EXERCISE REQUIREMENTS:
Find the line containing "Screen dimensions: 187x156" in the material below, then please transcribe it and each line after it exactly, without the pictures.

TASK INPUT:

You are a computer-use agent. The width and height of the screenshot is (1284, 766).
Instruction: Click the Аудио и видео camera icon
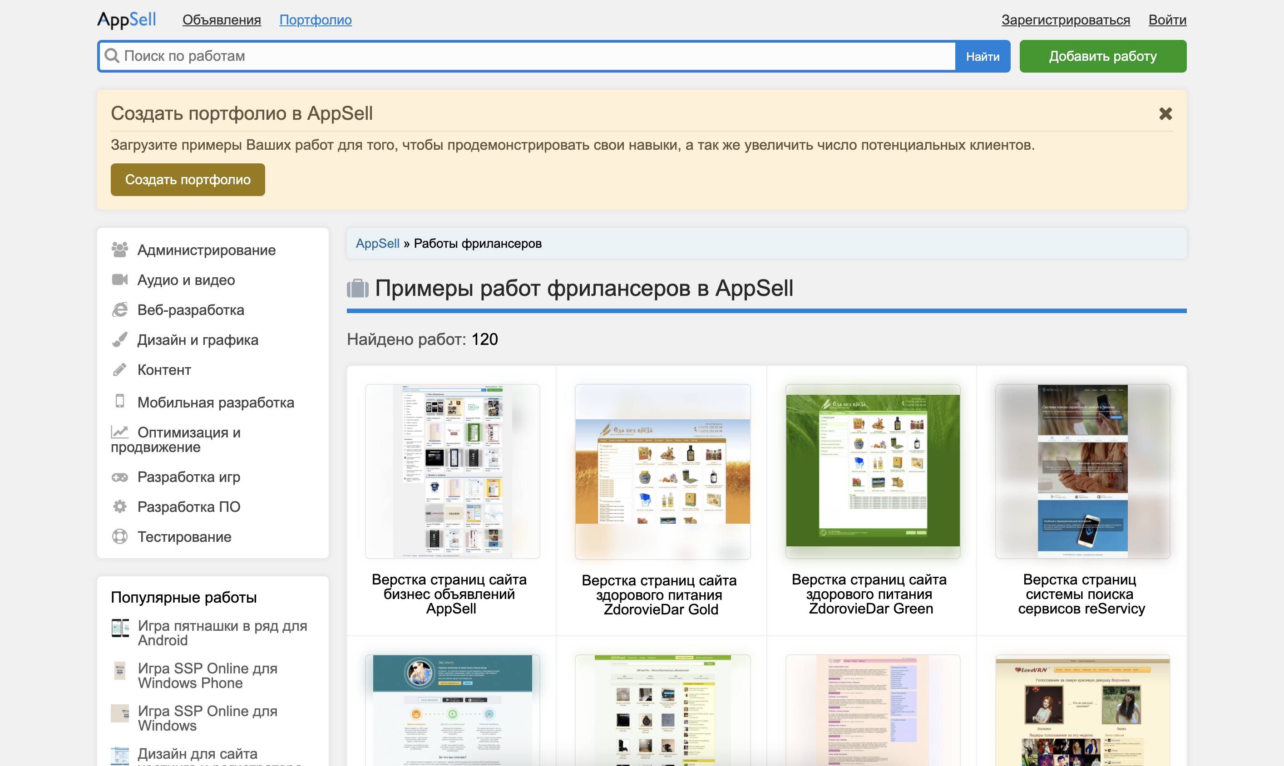point(120,280)
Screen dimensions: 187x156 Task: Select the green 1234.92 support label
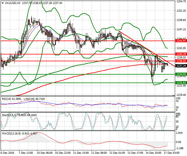[x=180, y=74]
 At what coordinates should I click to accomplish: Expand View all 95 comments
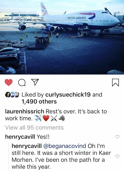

FINISHED EXERCISE:
Screen dimensions: 187x156 Task: Select the green 1234.92 support label
[x=180, y=74]
 At what coordinates should I click to accomplish: Expand View all 95 comments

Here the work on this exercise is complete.